Lady Gaga - Chromatica
Verdict: Another knock-out blow from the pop queen.
What’s the story?
Chromatica is the sixth studio album by American phenomenon Lady Gaga. The record is a dance-pop, synth-pop and electropop album, incorporating elements of EDM, house and many other electronic genres. Lyrically, it covers themes such as mental health, depression, loneliness, finding love through hardship, PTSD due to sexual assault and self-worth; which stands in contrast with the positive and uptempo sound of the album. The release features guest vocals from Ariana Grande, Blackpink and Elton John.
Worth a listen?
Chromatica is a comeback album from an artist who has never gone away and never experienced a dip in popularity. By dedicating the entirety of her sixth proper studio set to club music, she’s effectively declaring that she’s come in from the cold, but the old-school showbiz moves that made her beloved of old-timers can be heard by how she slyly finds cameo space for her spiritual godfather Elton John and Ariana Grande, the biggest star in dance-pop in 2020. Gaga stands proudly between these two poles, hipper than John but sounding down-right old-fashioned when compared to Grande.

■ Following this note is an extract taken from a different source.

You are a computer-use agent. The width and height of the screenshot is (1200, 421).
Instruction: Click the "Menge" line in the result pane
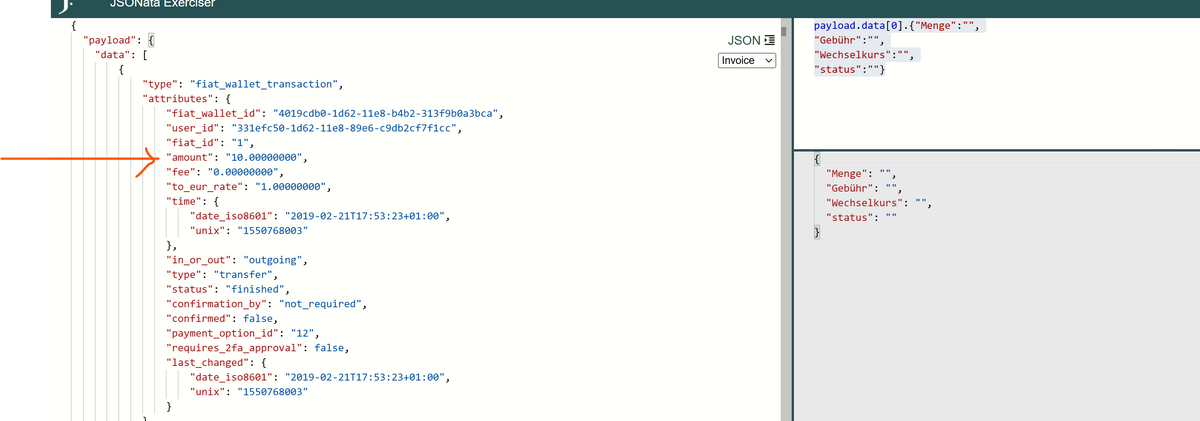point(859,174)
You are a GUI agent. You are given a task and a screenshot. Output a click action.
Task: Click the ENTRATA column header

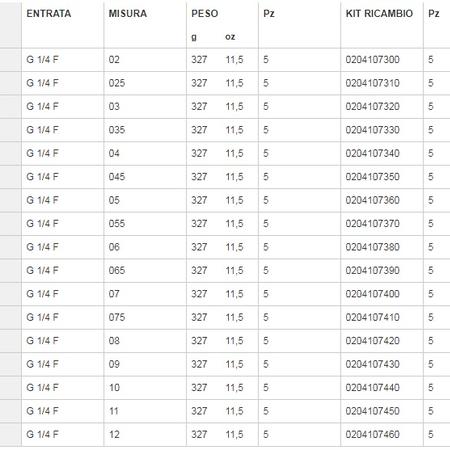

Gaga leans into her status as a veteran on Chromatica, making only the mildest attempts to sound modern. Maybe she’s lost her appetite to be a weird provocateur, but she has learned how to sharpen and stylise her attack, and that focus makes Chromatica one of her most consistent and satisfying albums.
Run the Jewels
RTJ4
Arriving earlier than expected as both a global pandemic and a nationwide movement against police brutality gripped the United States, RTJ4 distils the anger and frustration of the people through Run the Jewels’ hard-hitting, no-nonsense revolution anthems. Trim with no filler, this fourth set from the outspoken duo provides relevant history lessons that are more useful than a classroom textbook. Rousing and lyrically dexterous, Killer Mike and El-P deliver their densest collection yet, balancing clever lyrics with tongue-twisting rhymes decrying police brutality, systemic racism, class injustice and a litany of other ills plaguing the nation. RTJ4 rarely strays from the intensely political; when it does, the duo shine with boastful quips and chest-thumping bravado.
No Age
Goons Be Gone
Goons Be Gone’s punk vocals are clear and unaffected while anxious drumming and multi-tracked guitar riffs egg each other on to go faster and push the songs further into the red. When not zooming by at full force, No Age explore rainy, melancholic layers of processed guitars and ambient samples on the moody Smoothie, waves of fuzz and buried rhythms on Toes in the Water, and glitchy randomised samples on Working Stiff Takes a Break. The flow is less consistent than it’s been on recent albums, but the contrast this provides takes the edge off of the more out-there segments and also gives the more traditional rockers more impact. With a number of years under their belts, No Age’s song writing and experimentation have both reached new heights of craft.
Sonic Boom
All Things Being Equal
All Things Being Equal is a synthetic, psychedelic dream built on whooshing, squelching, whining and echoing old synths. The album was initially meant to be an instrumental journey into the sequenced mind of Mr Boom, but after years of collecting dust, the songs seemed ripe for lyrics and vocals. The words alternate between heartfelt messages of hope and scary images of confusion, sung in a robotic monotone that melts into the mix like another keyboard. The more light-hearted tracks are those that are easiest to embrace and overall, it’s a lovely return to the scene for Sonic Boom that finds him in full control of his vision and making music that stands proudly next to the best work he made in the 1990s.